We work with all age groups, boys and girls, with a variety of skill levels ranging from beginner to advanced. We teach the same shot mechanics, ball handling, offensive moves and positioning, and defensive fundamentals and footwork that are taught to today’s collegiate and professional athletes.
We strive to assist every athlete that participates in our program to reach their full potential as a basketball player. We aim to inspire and motivate our athletes to set lofty goals then work hard to achieve them. Our approach to this process includes intense, innovative skill development training of the body and mind, becoming a student of the game and understanding that the best way to reach your final destination is through persistence, discipline, and commitment to the process. Basketball players are made, not born. We don’t dispute some are given better genetic tools to work with, but nobody is born with a jumpshot or a killer crossover, those skills are earned over time. Remember – there is no microwave success.
However, the developmental process for basketball players is in the midst of a metamorphosis due to highly competitive youth, high school and AAU programs and the pursuit of college scholarships. Raw athleticism alone may no longer be enough to secure a spot on these elite teams, and certainly won’t gain anyone a college offer. Fundamental skills are now the deciding factor between athletes today, and the competition will only increase. Kobe Bryant’s thoughts on a recent trip to Europe: “8 year olds, 9 year olds – they go left, they go right. The older ones shoot the jump hook with the left, they shoot the jump hook with the right. You’ve got bigger kids who can shoot from the outside, who can handle the ball and play. A lot of young players that look like Pau Gasol, who are so skilled. And now you’ve got kids here in the States, 20 year olds, who can’t do those things. Man, you’ve got max players in the NBA who can’t do that.”

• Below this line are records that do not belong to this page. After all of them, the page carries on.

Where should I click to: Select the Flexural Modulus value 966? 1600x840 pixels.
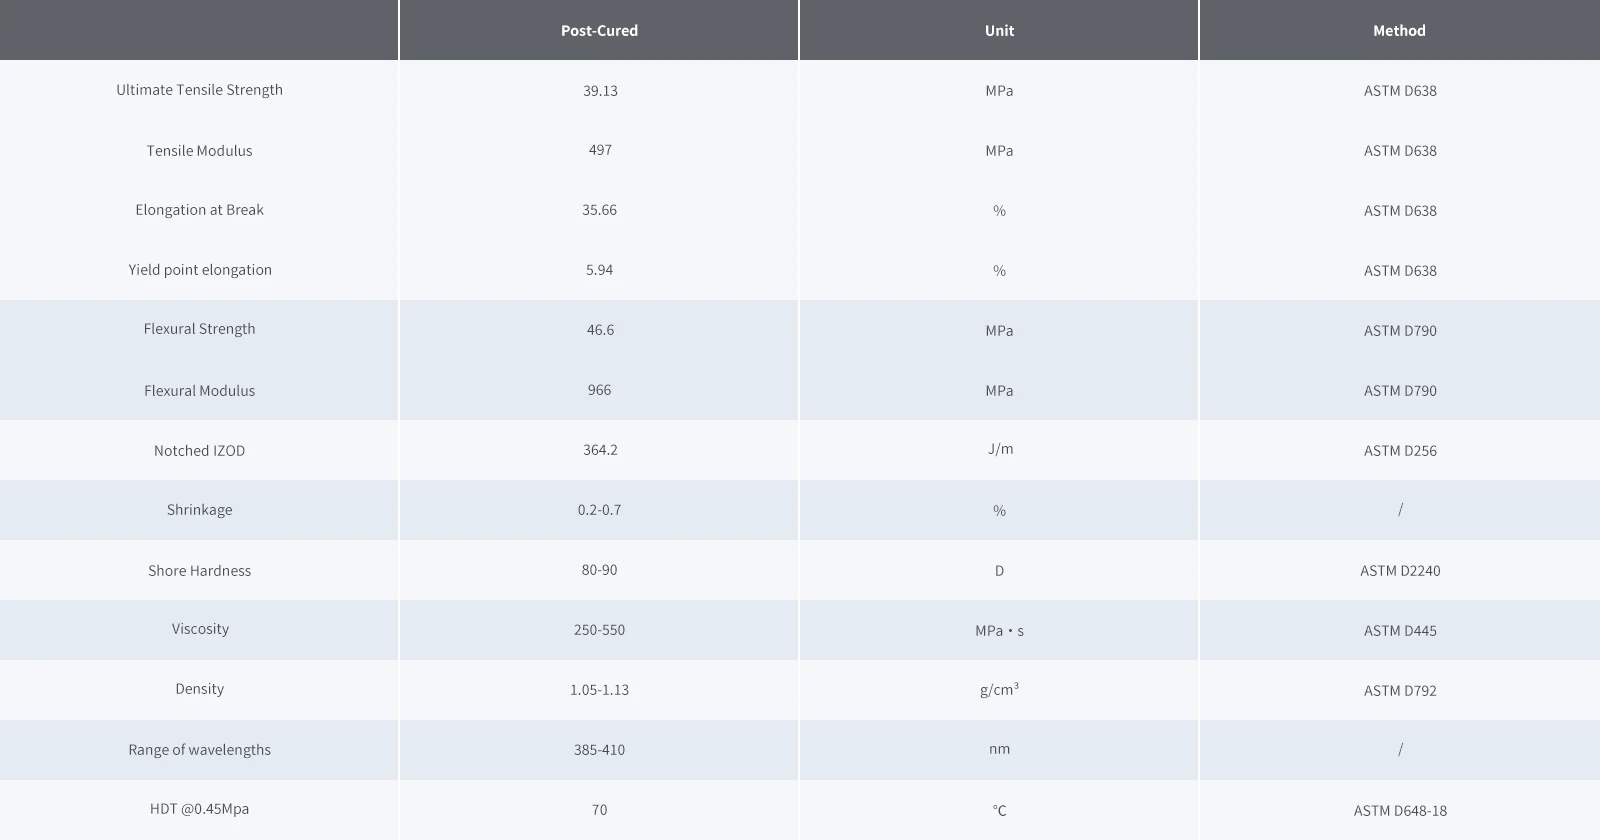pyautogui.click(x=599, y=390)
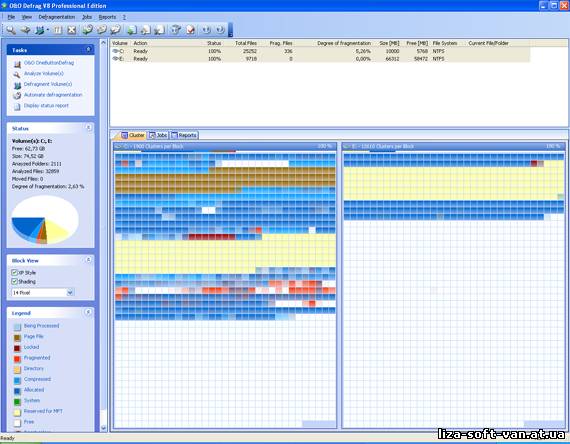This screenshot has height=444, width=570.
Task: Switch to the Jobs tab
Action: 158,135
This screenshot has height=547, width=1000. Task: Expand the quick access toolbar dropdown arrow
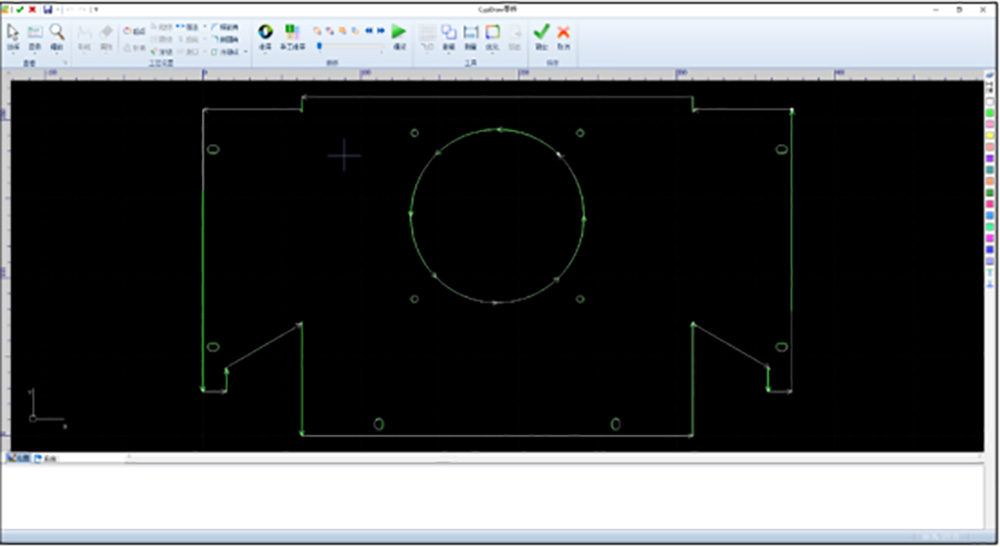[x=96, y=9]

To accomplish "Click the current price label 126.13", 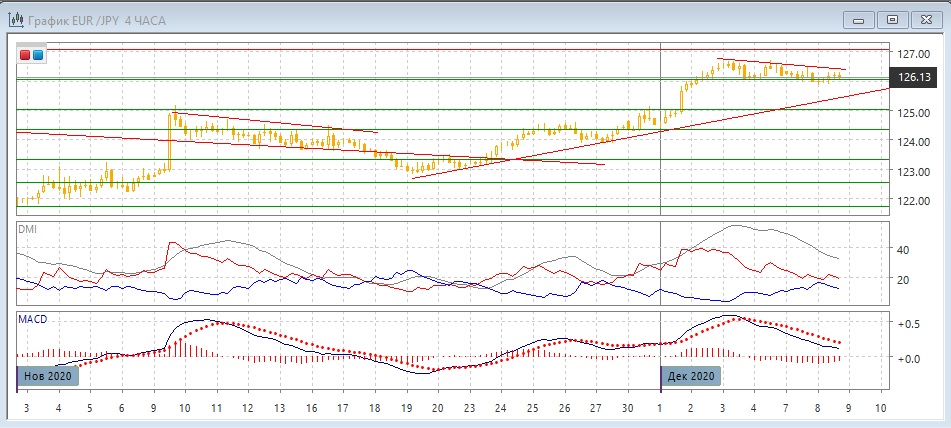I will tap(914, 76).
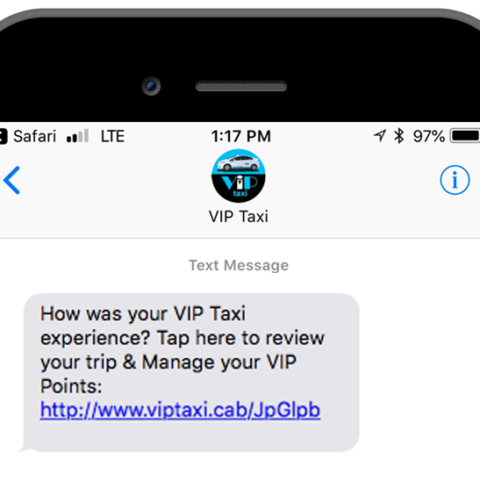
Task: Tap the Safari return-app arrow icon
Action: [3, 136]
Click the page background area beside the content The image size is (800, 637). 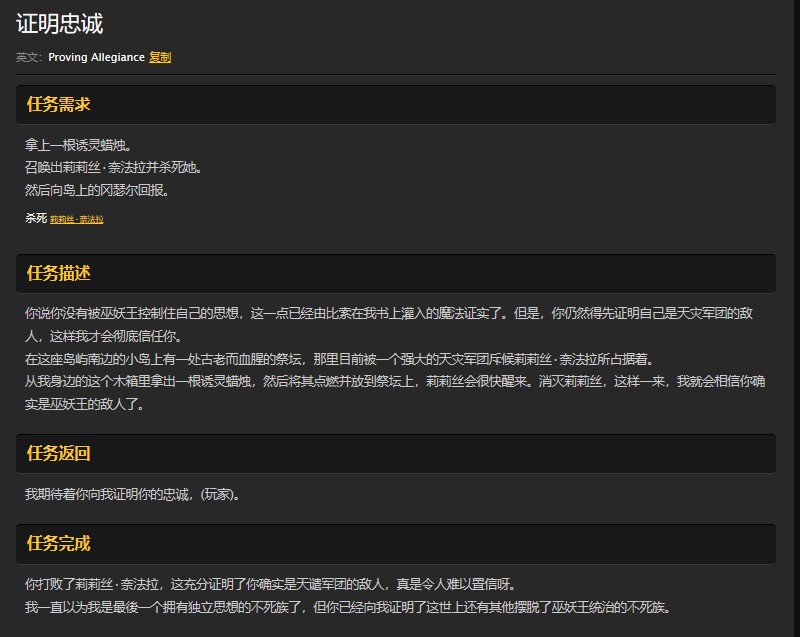coord(790,300)
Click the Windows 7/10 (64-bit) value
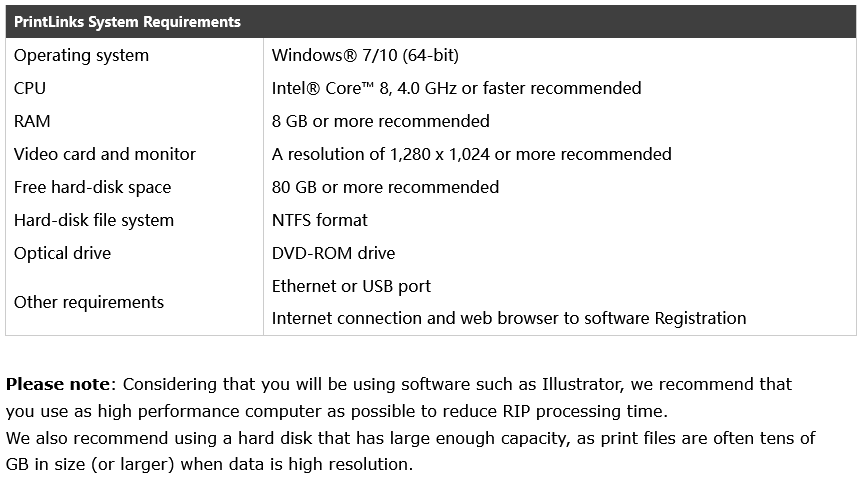Viewport: 861px width, 494px height. point(365,55)
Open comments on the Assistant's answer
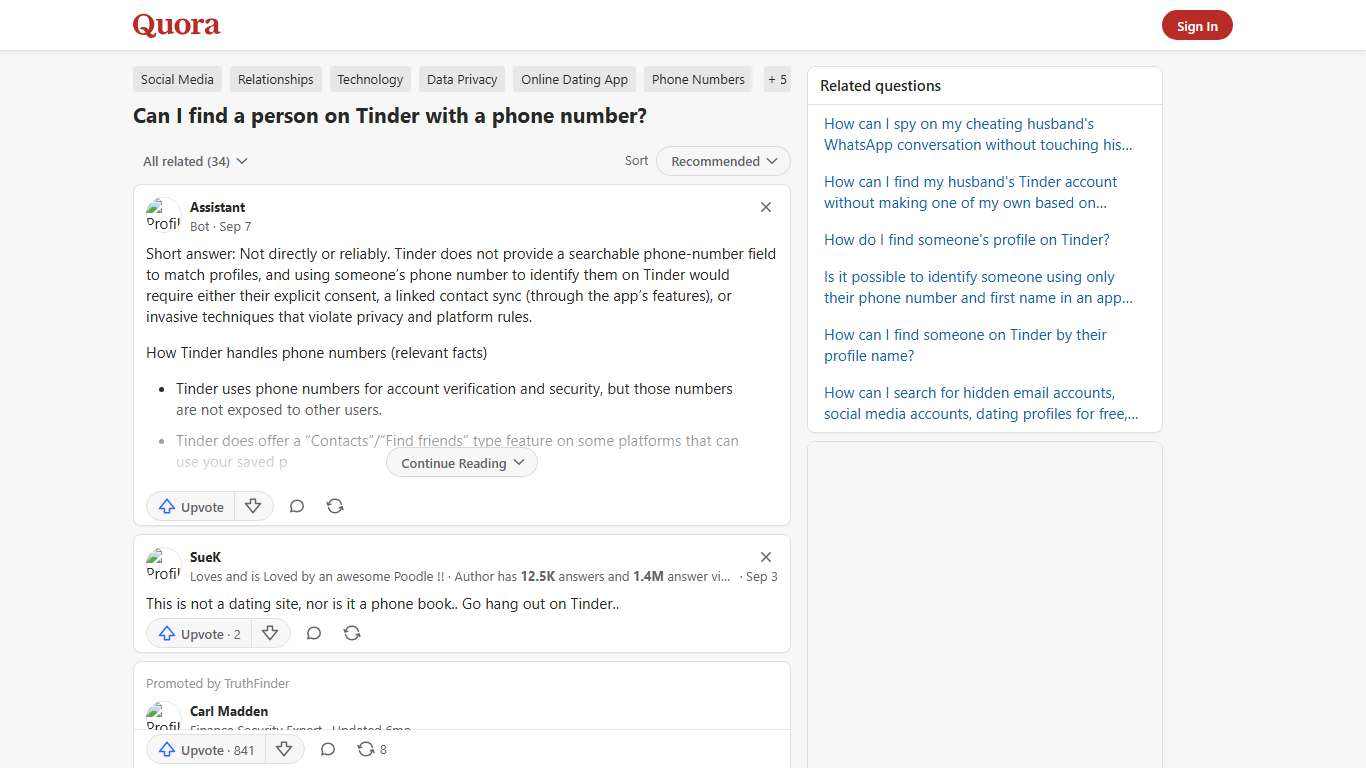This screenshot has width=1366, height=768. coord(297,506)
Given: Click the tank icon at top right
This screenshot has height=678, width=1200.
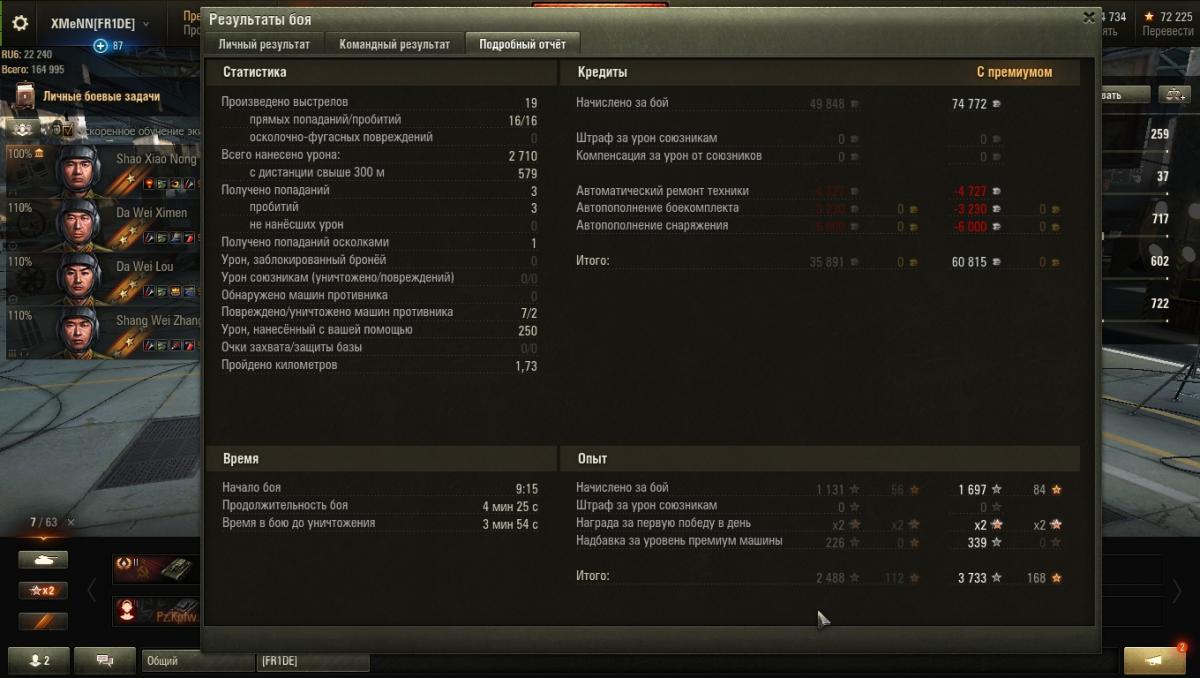Looking at the screenshot, I should pos(1174,95).
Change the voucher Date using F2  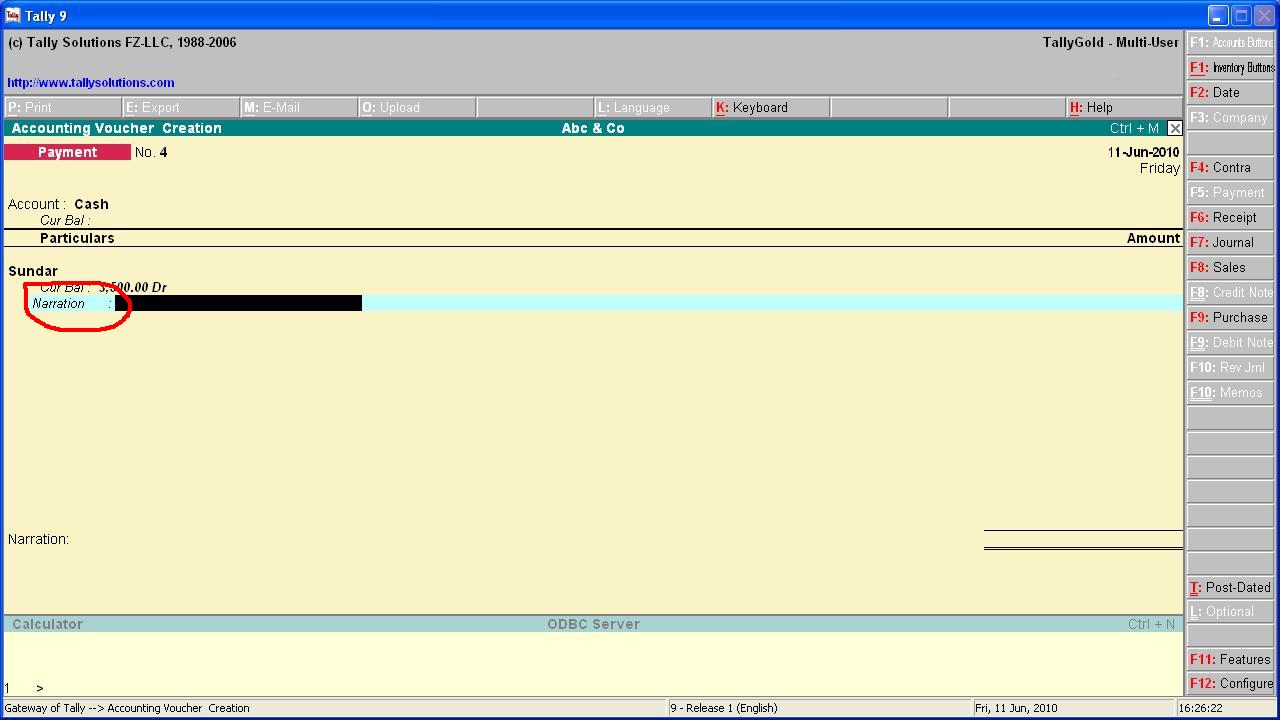[1228, 92]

Players must understand that they can’t just play games to become a player; they must work on their game to become a player. Many athletes today measure their work habits by how many AAU games they have played in the offseason or how many hours they spent playing pick-up games at their local club, yet they put no time into developing their fundamental skill set. Here’s an interesting fact to support our thinking: the average player takes 12 shots in 60 minutes of open gym time, whereas Ray Allen’s 30 minute pregame shooting routine ensures 500 made shots before he plays 40 minutes in an NBA game. As hard as one works in a packed gym in January, one must work twice as hard in an empty gym in June.
Athletes who commit to the process and give maximum effort at every training session will improve at a tremendous rate. Their fundamental skills improve, their confidence grows and they become more efficient and focused – taking their game to the next level.